**Given task**
Pull out every line in the entries below that contains the word "perform", with case counting.

**Input records**
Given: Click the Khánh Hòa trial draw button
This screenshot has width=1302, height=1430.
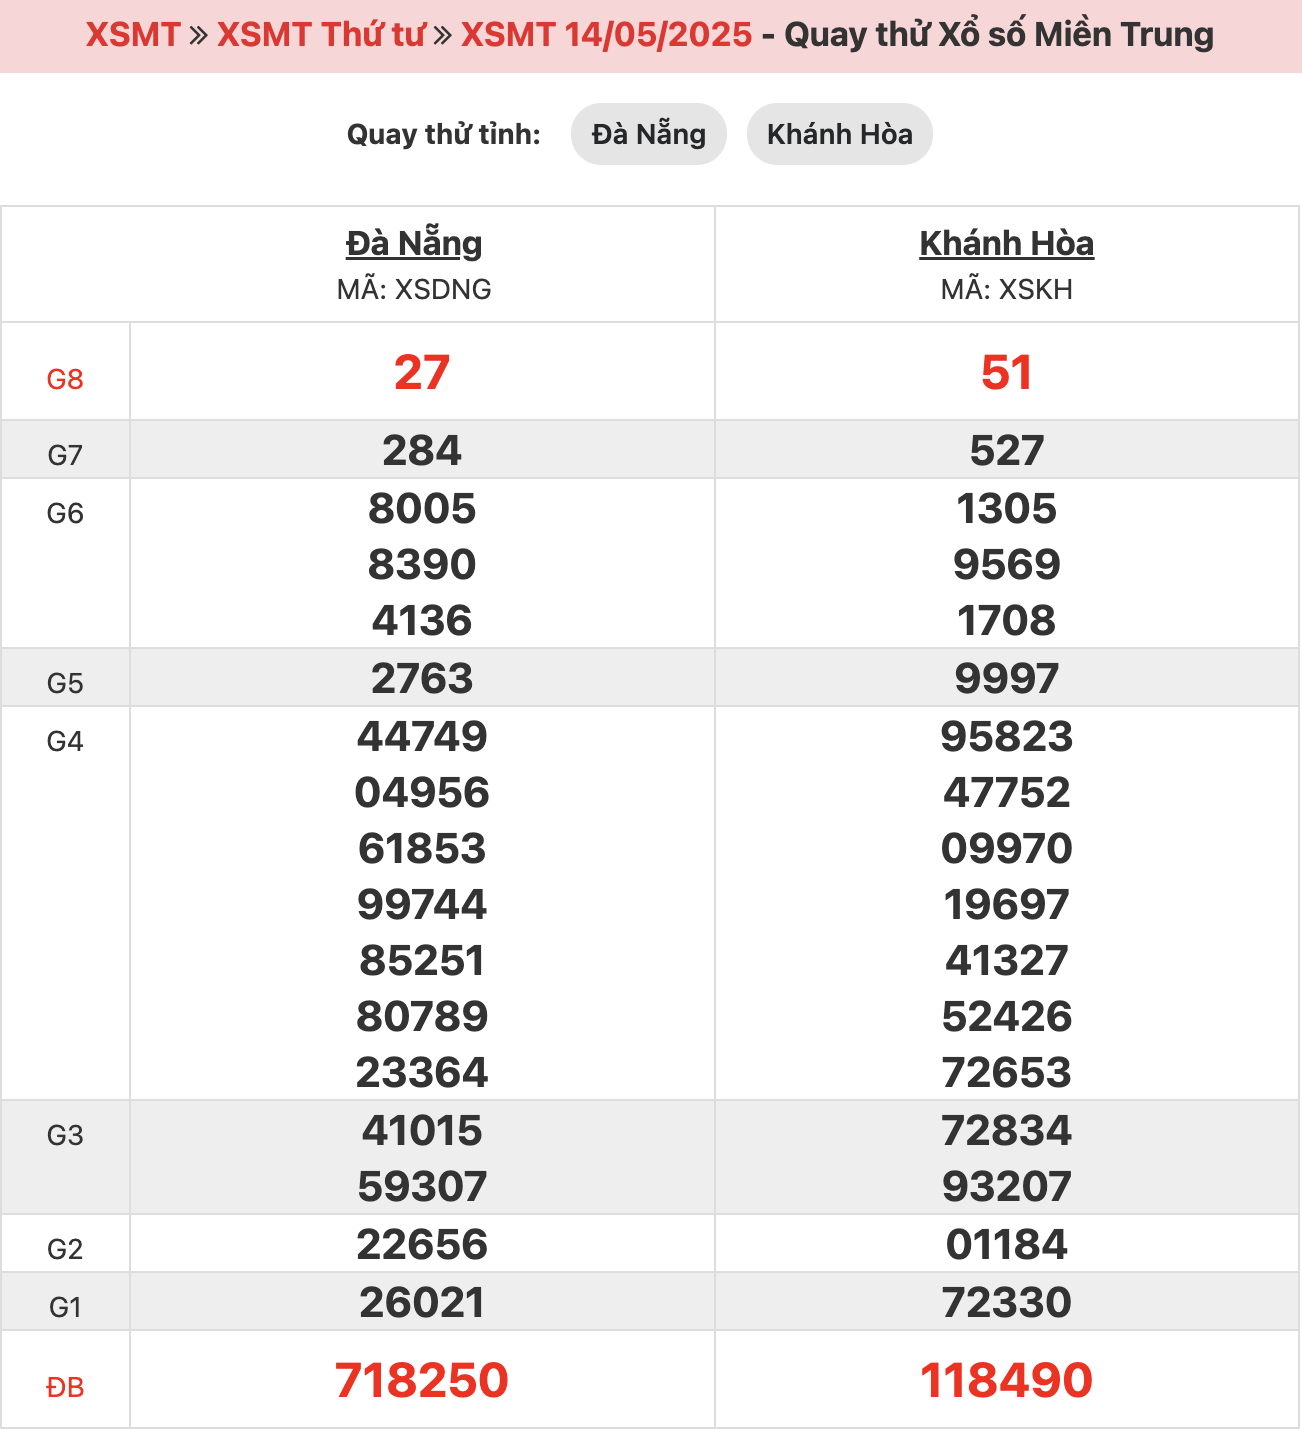Looking at the screenshot, I should click(x=839, y=134).
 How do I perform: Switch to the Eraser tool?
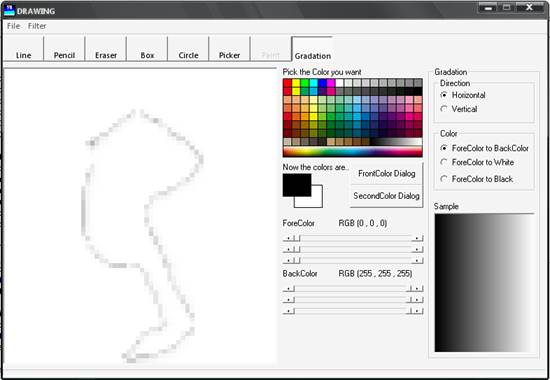[x=106, y=49]
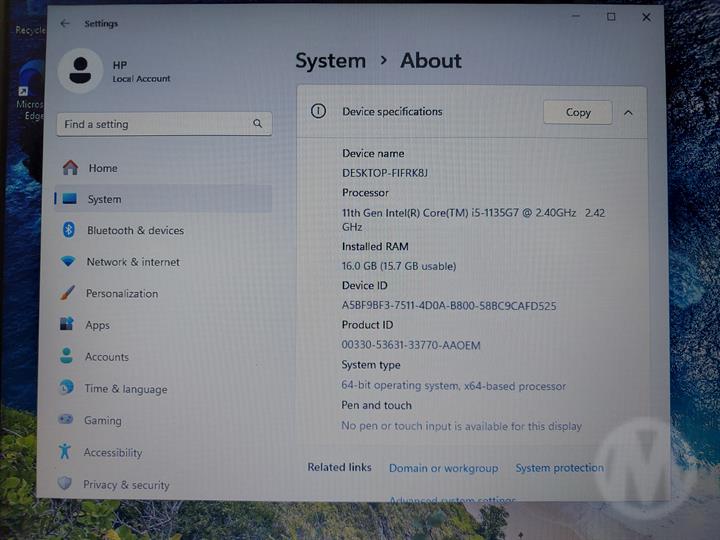
Task: Click the HP user profile avatar
Action: click(80, 70)
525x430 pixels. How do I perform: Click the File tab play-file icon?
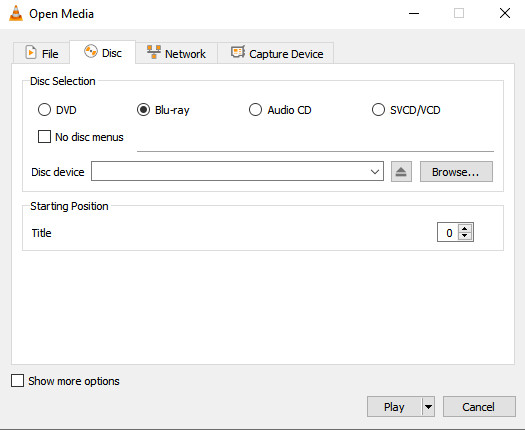click(x=31, y=53)
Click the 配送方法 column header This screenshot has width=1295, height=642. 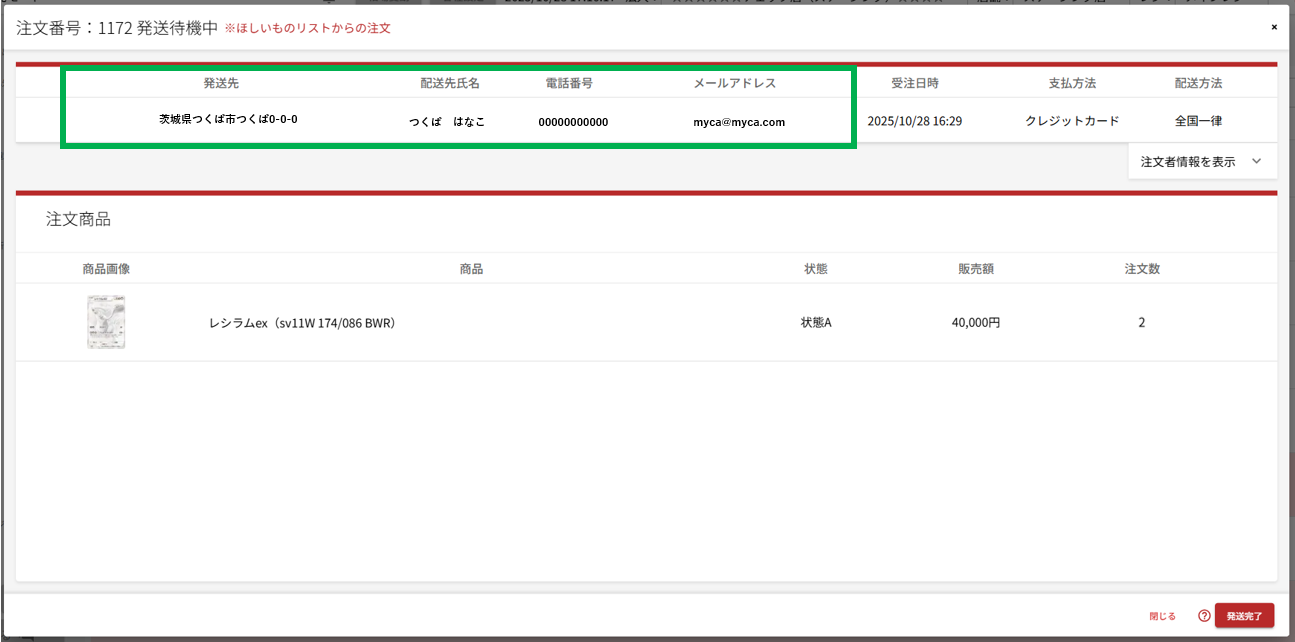point(1198,83)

**Correct output**
 How do I perform: Switch to the Eraser tool?
525x430 pixels. How do I perform: Click the File tab play-file icon?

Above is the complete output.